Record set:
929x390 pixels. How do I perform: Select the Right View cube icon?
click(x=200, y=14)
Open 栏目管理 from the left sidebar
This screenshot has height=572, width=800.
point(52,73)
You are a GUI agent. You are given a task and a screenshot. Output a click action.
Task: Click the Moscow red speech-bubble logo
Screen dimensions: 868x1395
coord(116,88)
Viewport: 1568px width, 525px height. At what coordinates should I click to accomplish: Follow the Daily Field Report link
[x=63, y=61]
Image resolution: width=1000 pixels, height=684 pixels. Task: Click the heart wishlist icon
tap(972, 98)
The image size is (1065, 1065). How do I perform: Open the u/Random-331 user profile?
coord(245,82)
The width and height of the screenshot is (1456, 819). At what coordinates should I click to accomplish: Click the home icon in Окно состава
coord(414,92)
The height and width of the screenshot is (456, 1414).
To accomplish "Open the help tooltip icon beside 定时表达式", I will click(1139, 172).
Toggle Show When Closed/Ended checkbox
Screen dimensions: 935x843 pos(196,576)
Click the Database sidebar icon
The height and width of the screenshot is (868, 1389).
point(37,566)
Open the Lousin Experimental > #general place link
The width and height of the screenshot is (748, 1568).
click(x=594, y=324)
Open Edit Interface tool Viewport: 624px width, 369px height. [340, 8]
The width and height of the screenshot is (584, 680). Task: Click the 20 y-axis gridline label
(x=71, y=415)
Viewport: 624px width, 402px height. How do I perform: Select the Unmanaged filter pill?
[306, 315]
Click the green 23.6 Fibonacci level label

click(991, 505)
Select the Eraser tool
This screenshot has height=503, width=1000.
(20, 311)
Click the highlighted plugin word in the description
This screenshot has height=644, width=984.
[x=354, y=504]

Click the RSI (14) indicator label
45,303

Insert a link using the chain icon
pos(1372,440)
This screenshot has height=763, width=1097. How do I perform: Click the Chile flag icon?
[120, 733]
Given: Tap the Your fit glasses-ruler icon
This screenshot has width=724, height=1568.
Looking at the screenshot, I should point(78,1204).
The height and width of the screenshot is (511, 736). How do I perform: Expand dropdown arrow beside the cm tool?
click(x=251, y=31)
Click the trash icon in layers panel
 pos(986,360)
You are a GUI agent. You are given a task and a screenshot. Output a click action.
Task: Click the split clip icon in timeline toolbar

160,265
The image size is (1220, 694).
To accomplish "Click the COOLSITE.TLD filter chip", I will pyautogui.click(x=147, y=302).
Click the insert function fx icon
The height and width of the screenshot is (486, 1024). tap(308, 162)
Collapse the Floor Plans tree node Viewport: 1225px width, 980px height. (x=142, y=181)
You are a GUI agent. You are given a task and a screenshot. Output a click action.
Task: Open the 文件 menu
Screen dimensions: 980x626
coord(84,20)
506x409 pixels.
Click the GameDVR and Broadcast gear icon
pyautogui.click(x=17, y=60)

Activity:
Copy out each line of the records that holds the string "sidebar".

Answer space:
Open 栏目管理 from the left sidebar
Click the Database sidebar icon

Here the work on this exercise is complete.